Text:
--- --- ---

To check all variables of the current stack frame, run the var command.

(msdebug) var
(Catlass::Gemm::Kernel::ReduceAdd<Catlass::Arch::AtlasA2, float, __fp16, 8192> *__stack__) this = 0x00000000001cf838
(const AscendC::GlobalTensor<__fp16> &__stack__) dst = 0x00000000001cf930: {
  AscendC::BaseGlobalTensor<__fp16> = {
    address_ = 0x000012c0c0094000
    oriAddress_ = 0x000012c0c0094000
  }
  bufferSize_ = 1898896
  shapeInfo_ = {
    shapeDim = 'h'
    originalShapeDim = '\xf9'
    shape = {}
    originalShape = {}
    dataFormat = ND
  }
  cacheMode_ = CACHE_MODE_NORMAL
}
(const AscendC::GlobalTensor<float> &__stack__) src = 0x00000000001cf908: {
  AscendC::BaseGlobalTensor<float> = {
    address_ = 0x000012c041400000
    oriAddress_ = 0x000012c041400000
  }
  bufferSize_ = 1898904
  shapeInfo_ = {
    shapeDim = 'H'
    originalShapeDim = '\xf9'
    shape = {}
    originalShape = {}
    dataFormat = ND
  }
  cacheMode_ = CACHE_MODE_NORMAL
}
(uint64_t) elementCount = 131072
(uint32_t) splitkFactor = 2
(const uint32_t) ELE_PER_VECTOR_BLOCK = 64
(uint32_t) aivNum = 48
(uint32_t) aivId = 26
(uint64_t) taskPerAiv = 2752
(uint32_t) tileLen = 2752
(uint32_t) loops = 48
(uint32_t) loopIdx = 26
(msdebug)

Exiting Debugging

After debugging is complete, use the q command to exit msdebug. If you force exit using Ctrl+C or other means, the msdebug process will not terminate and will continue running in the background. In this case, you can run ps -ef | grep msdebug to find the corresponding process PID, then run kill -9 PID to terminate the process. Multiple msdebug processes cannot be started simultaneously for debugging.

(msdebug) q
Quitting LLDB will kill one or more processes. Do you really want to proceed: [Y/n] y

Common Commands

Command Abbreviation Purpose Example
breakpoint filename:lineNo b Set a breakpoint. b add_custom.cpp:85
b my_function
run r Perform running again. r
continue c Resume running. c
print p Print variables. p zLocal
frame variable var Print all variables in the current frame. var
memory read x Read memory.
-m specifies the memory location. GM, UB, L0A, L0B, and L0C are supported.
-f specifies the byte conversion format.
-s specifies the number of bytes to be printed in each line.
-c specifies the number of lines to be printed.
x -m GM -f float16[] 1000 -c 2 -s 128
register read re r Read register values.
-a reads all register values.

--- --- ---

Material:
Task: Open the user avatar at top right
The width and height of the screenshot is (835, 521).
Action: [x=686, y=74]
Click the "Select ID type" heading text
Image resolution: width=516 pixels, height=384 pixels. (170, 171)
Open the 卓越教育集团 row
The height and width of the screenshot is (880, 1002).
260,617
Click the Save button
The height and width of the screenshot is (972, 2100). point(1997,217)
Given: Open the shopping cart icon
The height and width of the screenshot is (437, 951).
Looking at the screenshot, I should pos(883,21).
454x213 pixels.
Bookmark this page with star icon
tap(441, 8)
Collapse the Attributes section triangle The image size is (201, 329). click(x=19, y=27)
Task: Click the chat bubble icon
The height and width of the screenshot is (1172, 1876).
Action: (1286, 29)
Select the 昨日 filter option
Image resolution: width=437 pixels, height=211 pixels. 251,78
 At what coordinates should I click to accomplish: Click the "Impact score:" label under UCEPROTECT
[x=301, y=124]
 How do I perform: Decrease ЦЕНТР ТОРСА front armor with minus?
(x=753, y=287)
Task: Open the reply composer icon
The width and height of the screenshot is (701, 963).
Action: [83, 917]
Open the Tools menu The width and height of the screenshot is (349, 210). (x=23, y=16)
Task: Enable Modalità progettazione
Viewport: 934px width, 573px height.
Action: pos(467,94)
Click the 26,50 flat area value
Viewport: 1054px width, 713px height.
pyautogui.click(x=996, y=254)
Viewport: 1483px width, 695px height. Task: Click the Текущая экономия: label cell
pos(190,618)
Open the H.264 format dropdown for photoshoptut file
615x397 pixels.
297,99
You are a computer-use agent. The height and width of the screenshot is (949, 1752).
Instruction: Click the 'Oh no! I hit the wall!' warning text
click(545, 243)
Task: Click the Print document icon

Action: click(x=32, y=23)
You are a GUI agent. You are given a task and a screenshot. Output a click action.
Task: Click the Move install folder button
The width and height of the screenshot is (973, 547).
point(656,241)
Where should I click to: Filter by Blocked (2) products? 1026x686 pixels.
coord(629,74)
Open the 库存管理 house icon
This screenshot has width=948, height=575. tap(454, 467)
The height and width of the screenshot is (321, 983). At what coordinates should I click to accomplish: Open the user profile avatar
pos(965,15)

--- --- ---

Work to complete:
A. Rewrite the paragraph of the msdebug text that begins "After debugging is complete" as a short list, keeping its main facts.
B. Sum up the msdebug text in two sentences.

The replies:
A.
- When debugging is complete, exit msdebug with the q command.
- If you force an exit with Ctrl+C or other means, the msdebug process does not terminate and keeps running in the background.
- In that case, find its PID with ps -ef | grep msdebug, then terminate it with kill -9 PID.
- Multiple msdebug processes cannot be started at the same time for debugging.

B. The var command prints all variables of the current stack frame, and the q command exits msdebug; a forced exit such as Ctrl+C leaves the process running in the background, so it must be found with ps -ef | grep msdebug and ended with kill -9 PID. A table of common commands covers setting breakpoints (b), running again (r), resuming (c), printing variables (p), printing all variables in the current frame (var), reading memory (x), and reading register values (re r).